(参考:0508「プエルトリコ全土でゼネストが決行される」)


プエルトリコ国立大学(UPR)のホセ・ラモン・デ・ラ・トルレ学長は、6月8日、11のキャンパスにおいて、50日近く無期限ストライキを継続している学生にたいし、24時間以内に構内から退去するように要求する最後通牒を発出した。警察部隊と学生のあいだで、衝突が危惧されている。


プエルトリコ自治州においては、ルイス・フォルトゥーニョ知事(新進歩党、PNP)が新自由主義政策を進め、16,000人以上の公務員労働者の削減などをおこなってきたが、教育分野においても予算を削減し、学術プログラムが変更され、授業料の一部免除システムなどが廃止されることになった。


学生たちは、この教育予算の削減が、高等教育の機会を奪うものであり、政府の進める大学の民営化、教育を客と儲けの関係に変えようとする政策であるとして、4月21日以来無期限ストライキを継続してきた。11キャンパスは、65,000人の学生を擁している。

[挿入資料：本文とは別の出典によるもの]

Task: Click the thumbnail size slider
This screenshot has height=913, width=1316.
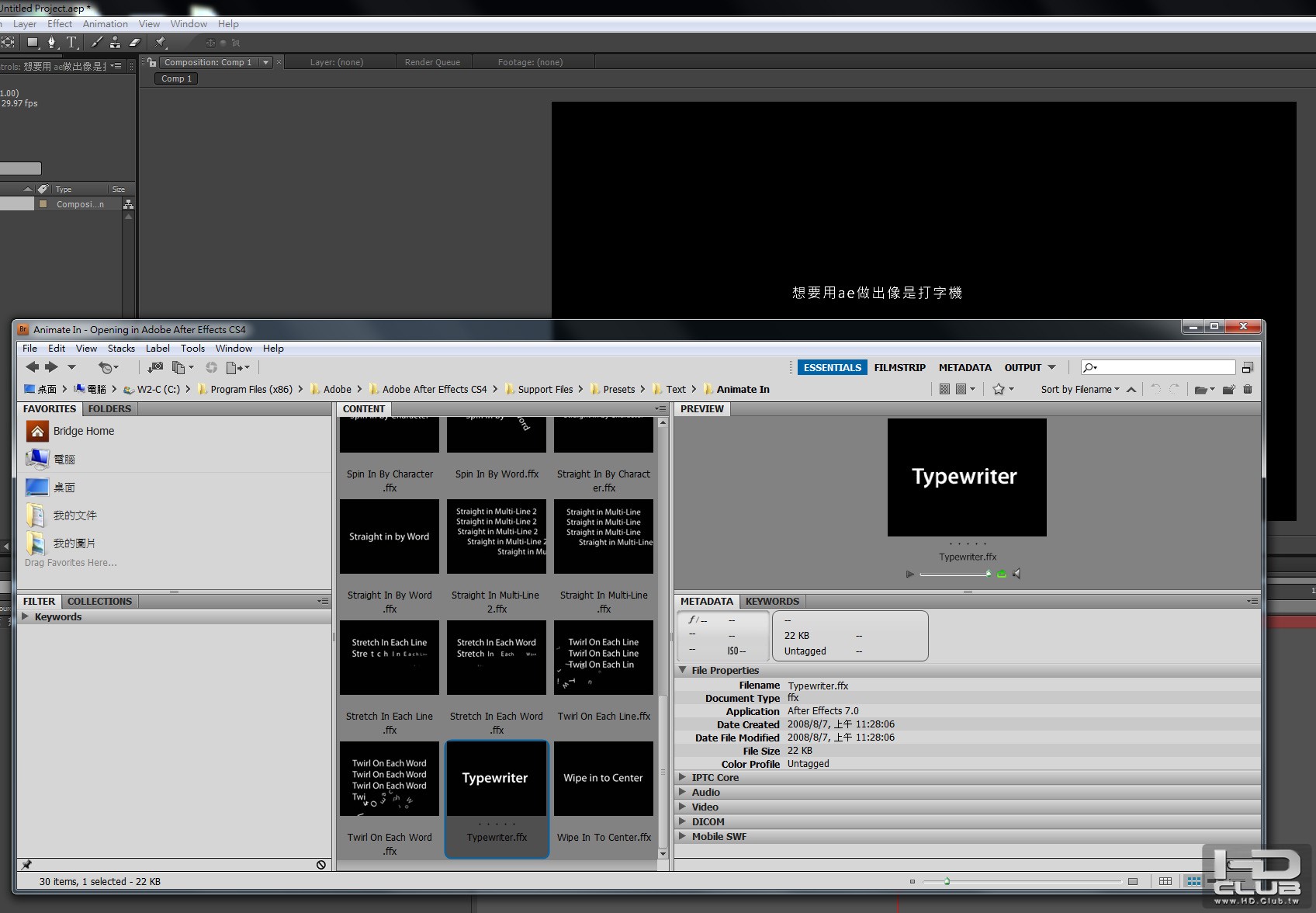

UPRの教職員は5,000人とされるが、その20%、1,000人が、教授会の投票の場で、学生支持の立場に立った。


学生側は交渉団(CN)を結成し、大学側教授会(JS)に対話を呼びかけてきたが、成果をあげることはなかった。大学側はリオ・ピエドラス・キャンパスに7月31日までの休校を決定するなど、学生内部からの反発を期待した。アナ・グアダルペ学長代理は、6月17日の卒業、8月の登録の延期などを公表している。

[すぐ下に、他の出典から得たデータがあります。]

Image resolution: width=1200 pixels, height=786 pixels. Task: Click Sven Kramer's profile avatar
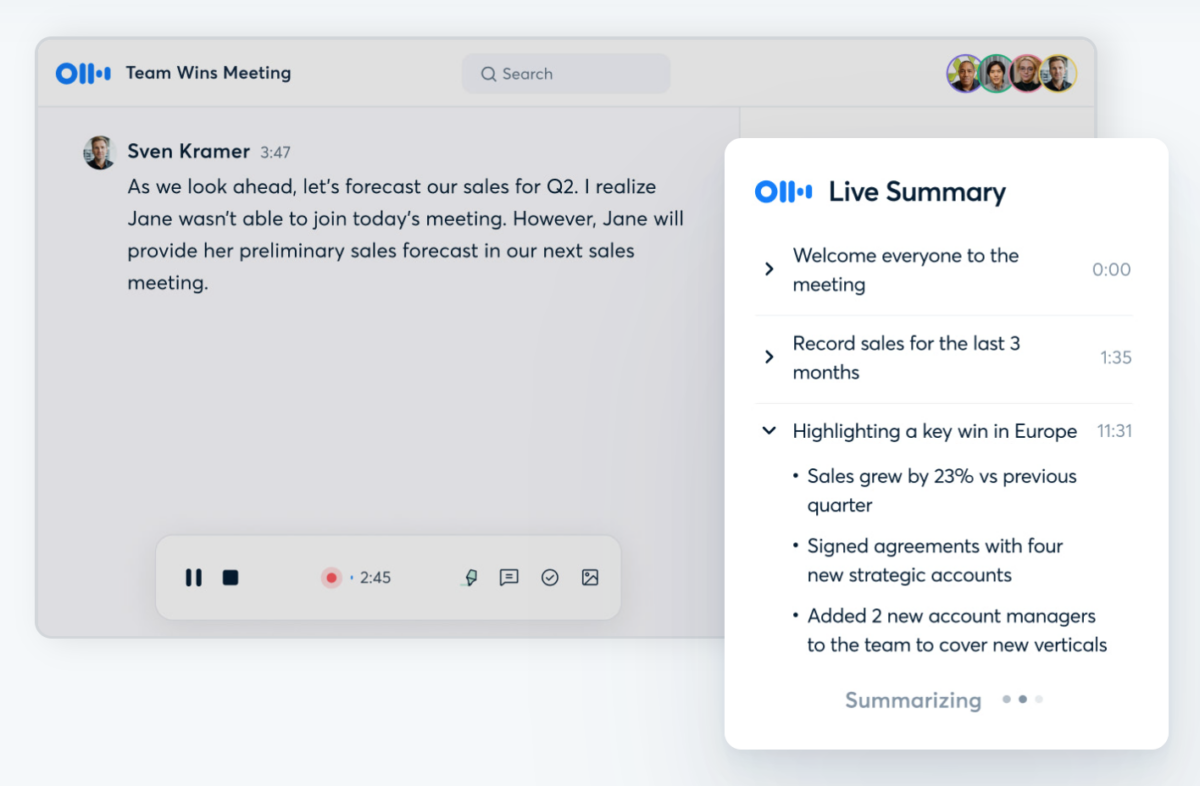point(99,152)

学生側は構内における薬物、飲酒を禁止し、平和的な秩序ある行動を維持し、マスコミの報道規制に対抗し、祖国への手紙を公表した。手紙のなかでは、勉学が嫌でのストではないこと、予算削減の意味する結果、現在の問題は当局の浪費と腐敗から生じたことが述べられている。


しかし警察は拠点であるリオピエドラスなどを封鎖、食料、水、薬の搬入を阻止、たび重なる介入で暴力的衝突を起こしている。5月18日には学生8,000人が5時間にわたって対峙した。


学生ストは全国民的な共感を呼び、5月18日にはプエルトリコ労働者連合(CPT)の呼び掛けによるゼネストがおこなわれ、サンフアン、カロリナ、ポンセ、マヤグエスにおいては道路封鎖がおこなわれた。学生運動は社会主義インターナショナル(OSI)など社会主義組織、小さいが影響力は大きい、プエルトリコ独立党(PIP)、さらには最大野党、民主民衆党(PPD)にまで、その支援は広がっている。


学生ストは、キューバなど国際的にも連帯の動きが広がっている。5月30日、キューバのシルビオ・ロドリゲスは、プエルトリコでコンサートを開催、プエルトリコ学生に敬意を表し、そのコンサートは喝采をあびた。リッキー・マーティン、ロビ・ドラコ・ロサ、テゴ・カルデロンなどのアーティストも、学生スト支持の姿勢を明らかにしている。(0715)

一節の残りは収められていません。